とみぃ嬢のドトールな弟君が姉君と同じ大学にやってくる。
今日は宿舎の入寮日である。 コージ苑やとみぃ姉が住んでいたのは今からざっと8年前のこと。 その時でさえ付き添いの叔父をして「牢獄のようだ」と言わしめた寮であるが、 その古さ汚さは今も全く変わっていないようだ。 (いや、むしろ8年経っているだけに一層ひどくなっているんだと思われる)
大学宿舎は大きく分けて3ブロックに分れる。 とみぃ弟が入るのは北側の一の矢宿舎であるが、ここは「比較的」新しい。 一等古いのは南側にある平砂宿舎である。 そこのある男子棟は、その荒みっぷり故に「スラム」と呼ばれ、 特に1階は「グランドスラム」と特別に名前がつけられている。 以上、大学内スラングの豆知識。

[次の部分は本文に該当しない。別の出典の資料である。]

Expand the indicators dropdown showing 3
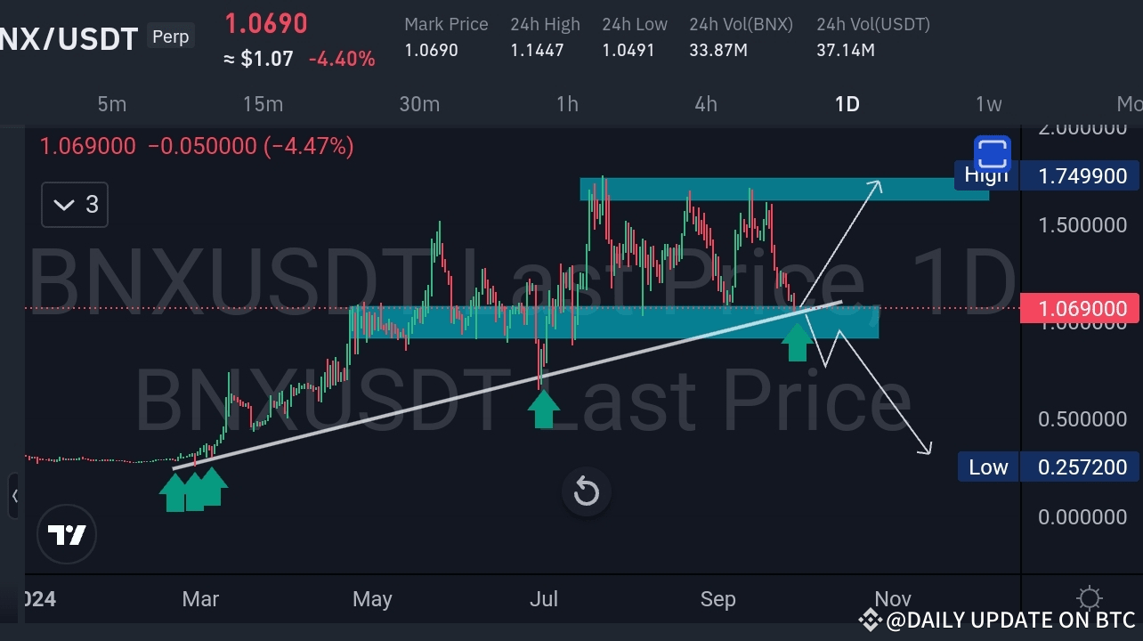point(74,204)
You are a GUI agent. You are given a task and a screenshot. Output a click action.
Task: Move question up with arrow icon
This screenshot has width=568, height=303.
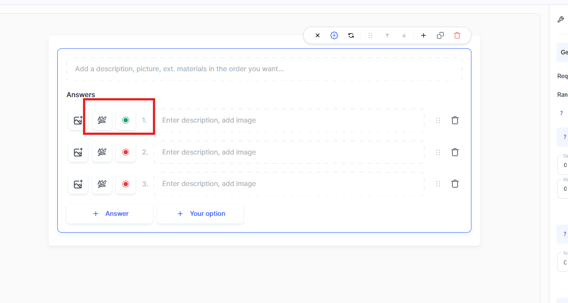click(387, 35)
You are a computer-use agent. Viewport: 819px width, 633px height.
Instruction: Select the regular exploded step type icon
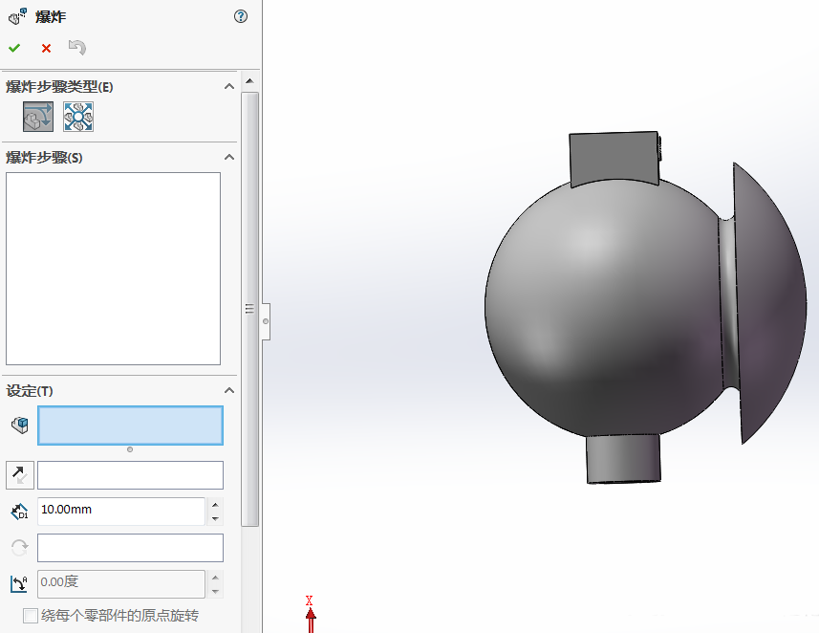coord(37,116)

学生寮といえば怪談の宝庫。 コージ苑の大学もご多分に漏れず、色々な話がある。 なんたって荒俣某が雑誌の記事にした位のオカルトな大学、その手の話はてんこもりだ。 中でも「マラソン幽霊」の話は傑出している、と勝手に思っている。 これは怪談というよりもどちらかというと笑える話で、 ある試合でゴール直前に倒れ、そのまま亡くなった体育専門の学生が、 夜な夜な宿舎の壁を突き抜けて走っていく、というものである。 「ええ、どこからともなくこちらへ走ってくる足音がするんです。 で、向こうの壁からすっと彼が現れ、反対側の壁へと消えていくんですよ」(目撃者談) 別段悪さをするわけでもないが、毎夜のことになるとどうにも眠れない。 困った学生のうち、一人が解決策を考えた。 即ち、部屋の壁の前にゴールテープを渡しておくのだ。 そしてその夜、いつものように現れた幽霊君はめでたくゴールし、成仏したという話。
ここまではおそらく真面目に語られていた(そうか?)怪談であるが、 誰が冗談で言い出したか、この話には後日談がある。 しばらくは安眠でき、満足していた学生たちであるが、 彼がもう二度と現れないとなるとやはり寂しい、と思い出した。 豊平川にサケを取り戻そうキャンペーンのごとく、彼等は幽霊君を呼び戻そうとして、 ある夜に、スタート用のピストルを高らかに鳴らしたのである。 すると、どこからともなくタッタッタッという足音が聞こえ、 部屋から部屋へと走るマラソン幽霊は大学に帰ってきましたとさ。
…嘘だろ、どう考えても。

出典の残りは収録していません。